A nuclear reactor is a facility that produces electricity by turning turbines with steam that is produced by boiling water with radioactive material. The radioactive material is usually uranium-235, consisting of small ceramic pellets encased in a metal rod. The chemical reaction that produces radiation occurs when a neutron strikes an atom of uranium, turning it into U-236 and causing it to split into two different atoms and expel neutrons. The ongoing splitting of atoms is called fission.

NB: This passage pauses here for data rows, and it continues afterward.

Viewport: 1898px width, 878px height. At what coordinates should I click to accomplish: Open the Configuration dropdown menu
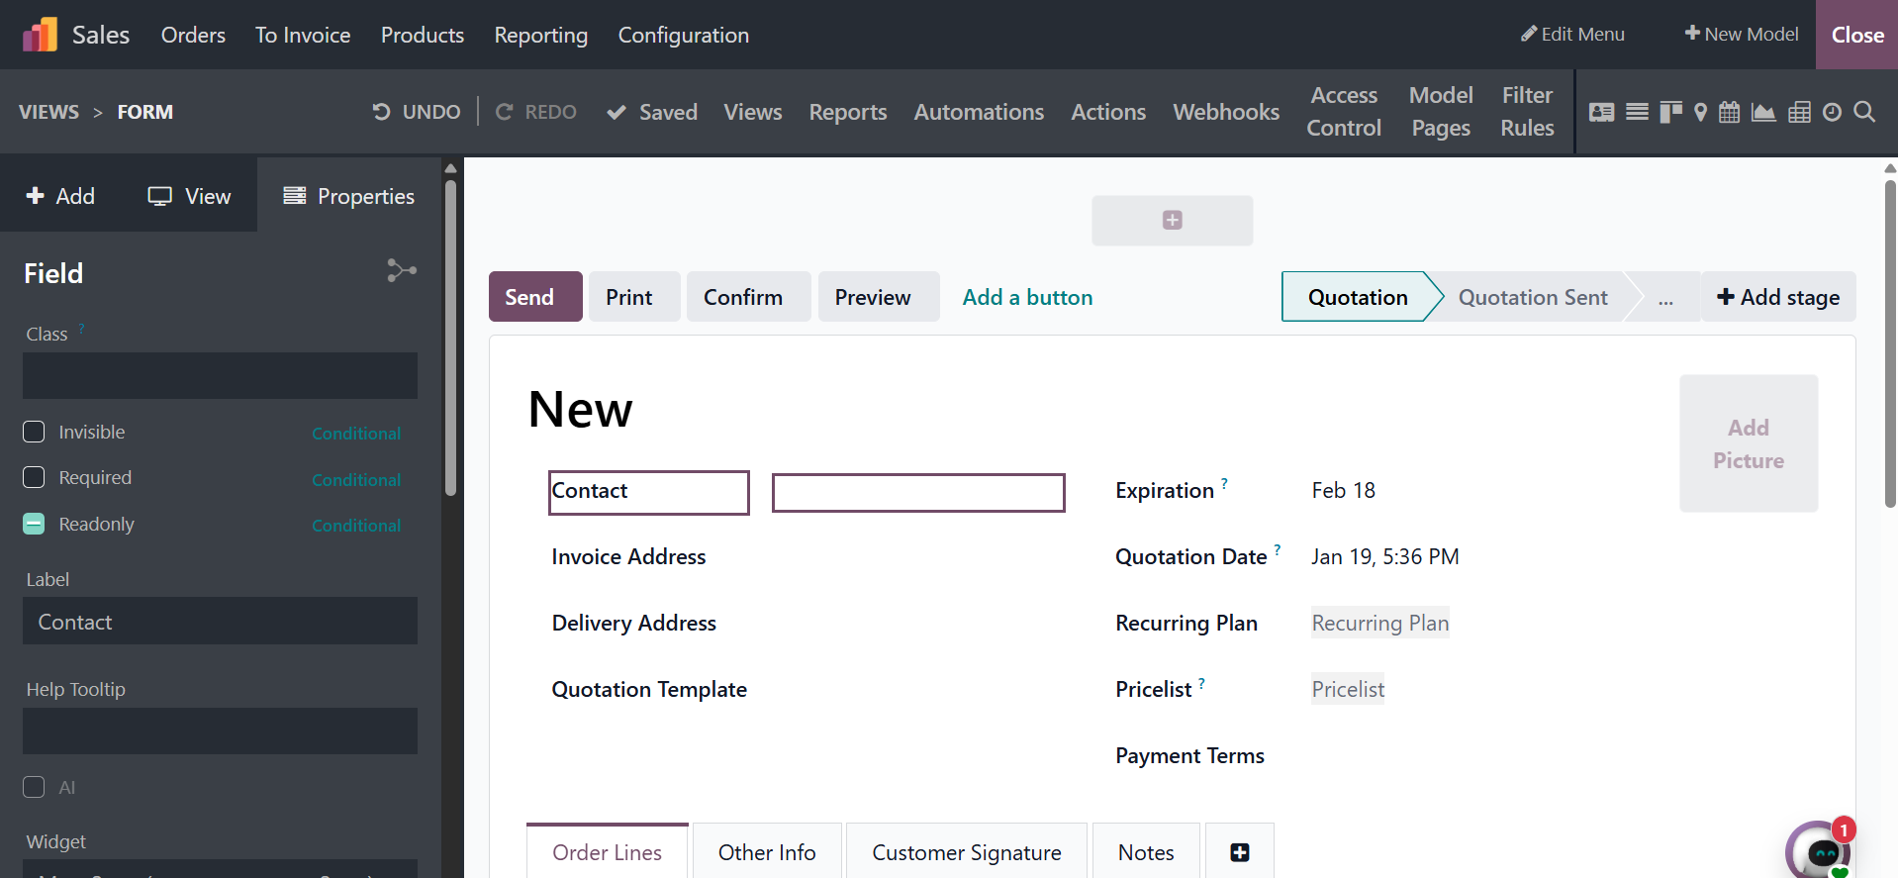(683, 36)
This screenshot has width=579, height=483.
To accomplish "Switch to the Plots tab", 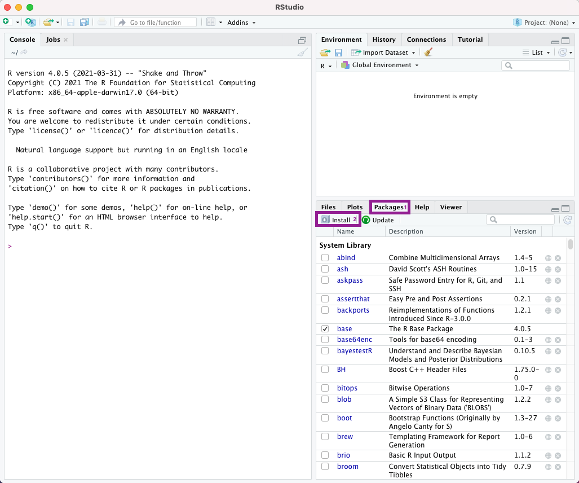I will [355, 207].
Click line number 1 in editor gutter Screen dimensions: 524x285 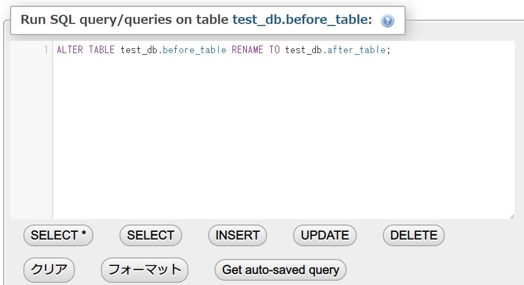[x=47, y=50]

Despite common fears, a nuclear reactor cannot explode in the same manner as a nuclear bomb because the chain reaction is controlled with rods that absorb neutrons. A nuclear bomb is the result of an uncontrolled chain reaction. Also, the fissile material in a reactor is different from a thermonuclear bomb. Nuclear reactors operate under stringent safety guidelines.
Two types of fission reactors exist: boiling water reactors and pressurized water reactors. Both have the same function, but BWRs make use of steam from the reactor core to turn generator turbines directly. PWRs include two separate closed water systems. The primary one is pressurized to prevent boiling, and the heat transfers to the other one, which boils and powers the turbine.
One goal of the nuclear science community is to devise a fusion reactor, or a reactor that produces its radiation through fusion, a more powerful process seen in stars. However, nuclear fusion requires
enormous amounts of heat that make it cost-prohibitive to attempt.